Though it fell out of wide release this weekend for the first time since its limited release opening weekend, Green Book dipped just 3% this frame to gross another $1.8 million, giving it a current domestic total of $35.2 million. The word-of-mouth on this title is clearly outstanding and it’ll be interesting to see what kind of business it does if it manages to score a bunch of high-profile Oscar nods. Meanwhile, On The Basis of Sex held exceptionally well in its second weekend as it expanded into 112 locations and grossed $1.6 million for a per-theater average of $14,920 and a current domestic total of $3.7 million. One of the few wide release holdovers that had a severe drop this weekend was The Grinch, which, thanks to Christmas now being in the past, fell 72% to gross another $1.1 million for a still massive domestic gross of $269.6 million.

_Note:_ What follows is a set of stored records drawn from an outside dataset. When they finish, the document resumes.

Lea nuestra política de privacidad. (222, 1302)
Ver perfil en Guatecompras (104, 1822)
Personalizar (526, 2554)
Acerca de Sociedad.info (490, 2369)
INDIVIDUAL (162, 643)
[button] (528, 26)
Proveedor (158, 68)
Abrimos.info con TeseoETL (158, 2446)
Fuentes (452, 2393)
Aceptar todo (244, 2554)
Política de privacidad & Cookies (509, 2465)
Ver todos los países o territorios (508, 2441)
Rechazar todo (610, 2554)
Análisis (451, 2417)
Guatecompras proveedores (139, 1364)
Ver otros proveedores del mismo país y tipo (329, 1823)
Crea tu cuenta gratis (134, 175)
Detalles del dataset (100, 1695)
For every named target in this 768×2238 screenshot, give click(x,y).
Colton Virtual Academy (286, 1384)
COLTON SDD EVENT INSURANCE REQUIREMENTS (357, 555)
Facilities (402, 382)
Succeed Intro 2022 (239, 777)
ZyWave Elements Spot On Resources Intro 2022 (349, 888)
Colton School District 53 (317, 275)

Creed II fell 38% this frame, allowing it to add $973,111 to its domestic haul that now stands at $114.3 million. Still in wide release in its eighth weekend of release, Instant Family dipped just 25% this weekend, grossing another $710,000 in the process for a domestic total to date of $66.2 million. Another one of the few holdovers that saw a massive decline from last weekend was Welcome To Marwen, which plummetted 70% for a third-weekend gross of $673,000 and a domestic total of only $10.3 million. Holding far better this weekend was Destroyer, which took in another $110,000 from 6 locations this weekend for a per-theater average of $18,000, about even with its opening weekend per-theater average, which bodes well for its prospects in the weeks to come. Destroyer has now grossed $259,776 domestically. Also in its second weekend of limited release this frame was Stan & Ollie. which grossed $96,173 from 8 locations for a per-theater average of $12,022 and a domestic total of $243,159. Interestingly, Cold War improved on its per-theater average from last weekend despite adding locations, a good sign for the kind of word-of-mouth its generating. Grossing $93,000 from 6 locations this weekend for a per-theater average of $15,500, Cold War has now grossed $274,355 domestically.
The top 12 movies this weekend grossed $122.7 million, which is only the tenth biggest first weekend of any given year and down 19% from this same weekend last year when Jumanji: Welcome To The Jungle topped the box office for the first time ever.